Originally used to accelerate graphics rendering, graphics processing units (GPUs) are increasingly applied to scientific calculations. Unlike a traditional CPU, which includes no more than a handful of cores, a GPU has a massively parallel array of integer and floating-point processors, as well as dedicated, high-speed memory. A typical GPU comprises hundreds of these smaller processors.
The greatly increased throughput made possible by a GPU, however, comes at a cost. First, memory access becomes a much more likely bottleneck for your calculations. Data must be sent from the CPU to the GPU before calculation, and then retrieved from it afterward. Because a GPU is attached to the host CPU via the PCI Express bus, the memory access is slower than with a traditional CPU. This means that your overall computational speedup is limited by the amount of data transfer that occurs in your algorithm.
Programming for GPUs in C or Fortran requires a different mental model and skill set that can be difficult and time-consuming to acquire. In addition, you must spend time fine-tuning your code for your specific GPU to optimize applications for peak performance.
This article demonstrates features in Parallel Computing Toolbox that enable you to run your MATLAB code on a GPU by making a few changes to your code. We illustrate this approach by solving a second-order wave equation using spectral methods.
Why Parallelize a Wave Equation Solver?
Figure 1: A solution for a second-order wave equation on a 32x32 grid. See animation here.
Wave equations are used in a wide range of engineering disciplines, including seismology, fluid dynamics, acoustics and electromagnetics, to describe sound, light and fluid waves.
An algorithm that uses spectral methods to solve wave equations is a good candidate for parallelization, because it meets both of the criteria for acceleration using the GPU:
1. It is massively parallel. The parallel fast Fourier transform (FFT) algorithm is designed to “divide and conquer,” so that a similar task is performed repeatedly on different data. Additionally, the algorithm requires substantial communication between processing threads and plenty of memory bandwidth. The inverse fast Fourier transform (IFFT) can similarly be run in parallel.

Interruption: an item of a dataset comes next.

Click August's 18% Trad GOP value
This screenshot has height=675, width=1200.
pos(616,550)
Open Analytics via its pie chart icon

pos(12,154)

2. It is computationally intensive. The algorithm performs many FFTs and IFFTs. The exact number depends on the size of the grid and the number of time steps included in the simulation (see Figure 1). Each time step requires two FFTs and four IFFTs on different matrices, and a single computation can involve hundreds of thousands of time steps.
Applications that do not satisfy these criteria might actually run slower on a GPU than on a CPU.
GPU Computing in MATLAB
Before continuing with the wave equation example, let’s quickly review how MATLAB works with the GPU.
- Central processing unit (CPU). The central unit in a computer responsible for calculations and for controlling or supervising other parts of the computer. The CPU performs logical and floating point operations on data held in the computer memory.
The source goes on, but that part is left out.